Im Sechstagekrieg 1967 wurde der Stadtteil, wie der Rest Jerusalems, nach zwanzig Jahren Trennung wieder unter israelischer Herrschaft vereint. Wo einst Niemandsland war, steigt heute eine Fußgängertreppe in eine baumbestandene Straße, in der Kinder sorglos spielen. Die Mauern und der Stacheldraht sind aus den Straßen verschwunden, in den Köpfen der Stadtbewohner hat sich die Trennung jedoch erhalten. Bis heute bleibt Abu Tor, wie die meisten Stadtviertel Jerusalems, entlang einer unsichtbaren Linie säuberlich in einen arabischen und einen jüdischen Teil geteilt.
Die Unterschiede sind greifbar. Wer in den jüdischen Teil kommt, wird von breiten, sauberen, baumbestandenen Straßen empfangen. Nur wenige Hundert Meter weiter, östlich jener Treppe, die einst die Grenze markierte, herrscht eine andere Welt. Wind wirbelt Müll durch die Straße. Hier hat kein Haus seine eigene Mülltonne. Stattdessen stehen am Straßenrand, wo Parkplätze bitterlich fehlen, grüne Müllcontainer, in die die Bewohner ihren Abfall von Weitem werfen. Oftmals verfehlen sie dabei die stinkende, offen stehende Klappe des Containers, sehr zur Freude unzähliger Straßenkatzen, die die Tüten zerreißen und sich an dem herumfliegenden Unrat laben. Oben leuchtet die Neonschrift eines modernen Supermarkts, der rund um die Uhr geöffnet hat, unten wirbt ein verblichenes Plakat auf Arabisch für den lokalen Tante-Emma-Laden. Oben parken nagelneue Geländewagen, manche mit Diplomatenkennzeichen, vor Villen mit grünen Vorgärten, unten rauschen aufgemotzte BMWs mit heruntergekurbelten Fenstern, durch die laute arabische Musik tönt, dicht an spielenden Kindern vorbei. Nur selten traut sich ein Jude nach unten oder ein Araber nach oben.
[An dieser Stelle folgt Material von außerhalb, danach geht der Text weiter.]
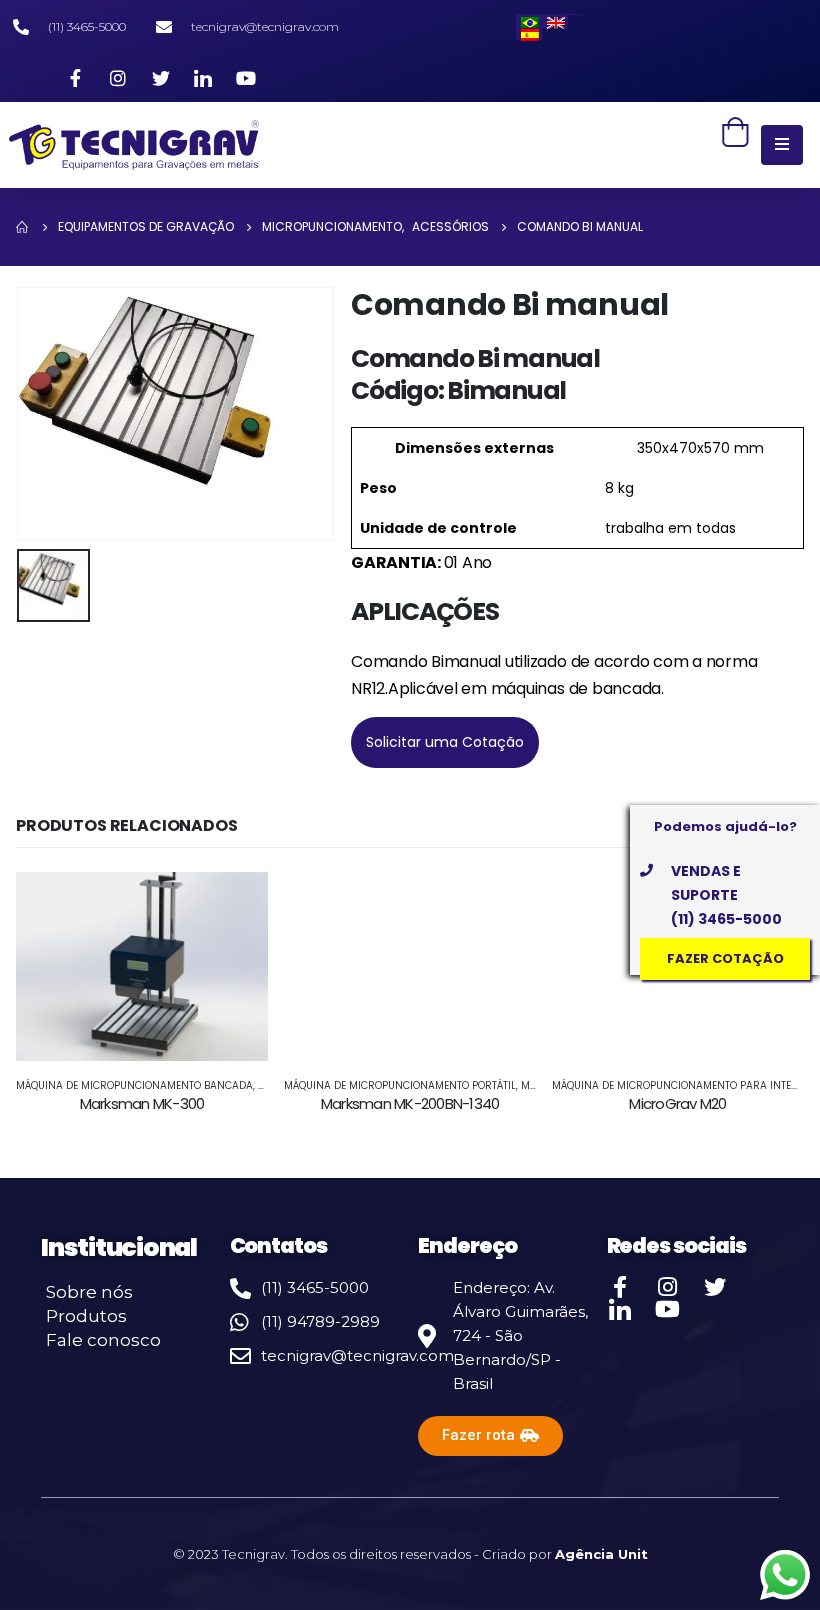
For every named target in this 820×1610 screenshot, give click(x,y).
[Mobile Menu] (782, 145)
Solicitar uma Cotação (445, 742)
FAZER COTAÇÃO (725, 958)
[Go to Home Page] (23, 227)
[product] (142, 966)
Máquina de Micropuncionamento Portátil (400, 1085)
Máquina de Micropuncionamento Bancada (134, 1085)
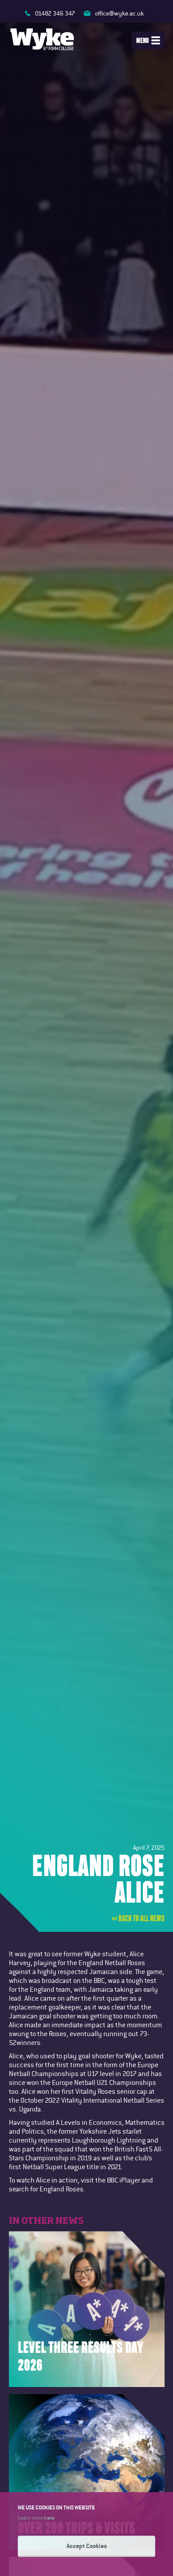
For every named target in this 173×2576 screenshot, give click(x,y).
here (49, 2517)
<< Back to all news (138, 1918)
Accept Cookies (87, 2546)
Das jüdische und das arabische Abu Tor könnten fast auf unterschiedlichen Planeten liegen. Die Kinder gehen in verschiedene Schulen, lernen nach einem jeweils eigenen Lehrplan und sprechen verschiedene Sprachen. Ihre Eltern lesen verschiedene Zeitungen. Die einen sehen israelische, die anderen arabische Fernsehkanäle, in denen sich die Realität des Nahen Ostens völlig unterschiedlich darstellt. Während die Juden Polizisten als Vertreter der Staatsgewalt betrachten, die ihre Rechte und Sicherheit beschützen, sind dieselben Beamten aus arabischer Sicht Teil eines Mechanismus, der sie schikaniert und unterdrückt.
Trotzdem gibt es Berührungspunkte zwischen den parallelen Universen Abu Tors. Mitten zwischen den jüdischen Villen liegt ein Spielplatz, auf dem sich ungezwungen Kinder von »unten« und von »oben« tummeln.